Because there is a softness that comes over those of us that think that everything is flexible and anything can be negotiated. A certain lack of urgency descends over us. Without an order or a rhythm we descend in to a timeless binge of Xbox, beer and pornography. Nothing matters, everything is the same and “what does it matter anyhow?”  We see this when casinos and malls are trying to trap us to give them our time, our money and our energy. They do all they can, they don’t want us to know when the sun rises, when the sun sets, when the rain falls or when the wind blows. The clever minds that run these awful places know that even a little contact with the absolute rhythms of the earth, like day and night, winter and summer, may jolt us back to a reality and out of the clutches of the trap that they have invested so heavily in constructing for you and me.
The farm, gives a rhythm and an everyday reminder that something’s are just not flexible.
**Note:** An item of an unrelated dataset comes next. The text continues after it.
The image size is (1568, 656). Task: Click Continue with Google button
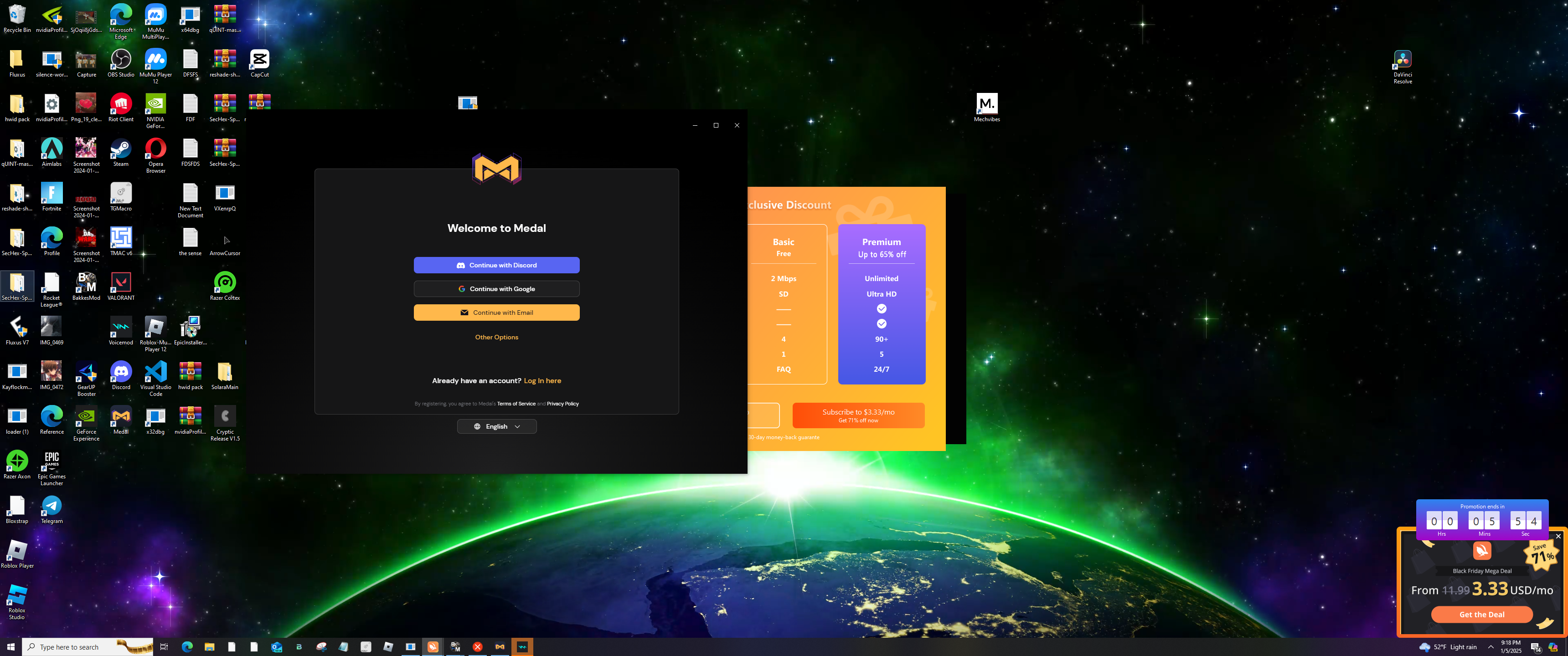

Not everyone can live on a farm, but all of us can begin to live a life that puts in place some non-negotiable. How about an half an hour of quiet reading in the morning before everybody else wakes up? How about a 30 minute run or a few pushups in the bathroom before your shower? How about 15 minutes quiet time writing in your journal with your 10 o’clock coffee? Do this every day. Make it non-negotiable, because you say so, because you insist, because you know that you come out of a line of ancestors that moved to a rhythm you have now been robbed of. Because you know that if you don’t give yourself this time, it will somehow be stolen, be wasted away to the TV, Facebook, beer, soccer and shopping. They win. You lose. They gain your life and your energy, you lose your freedom!



2 comments:

  1. What an incredible post. Something we all need to be reminded of. It's so easy to be sucked into our artificial lives. This is one reason why load shedding does not annoy me at all. When the power goes down, there is silence and peace getting to bed at a reasonable time because there is nothing you HAVE to do.
    Thank you for te reminder.

    ReplyDelete
  2. Simone,

    I too am a great fan of loadshedding!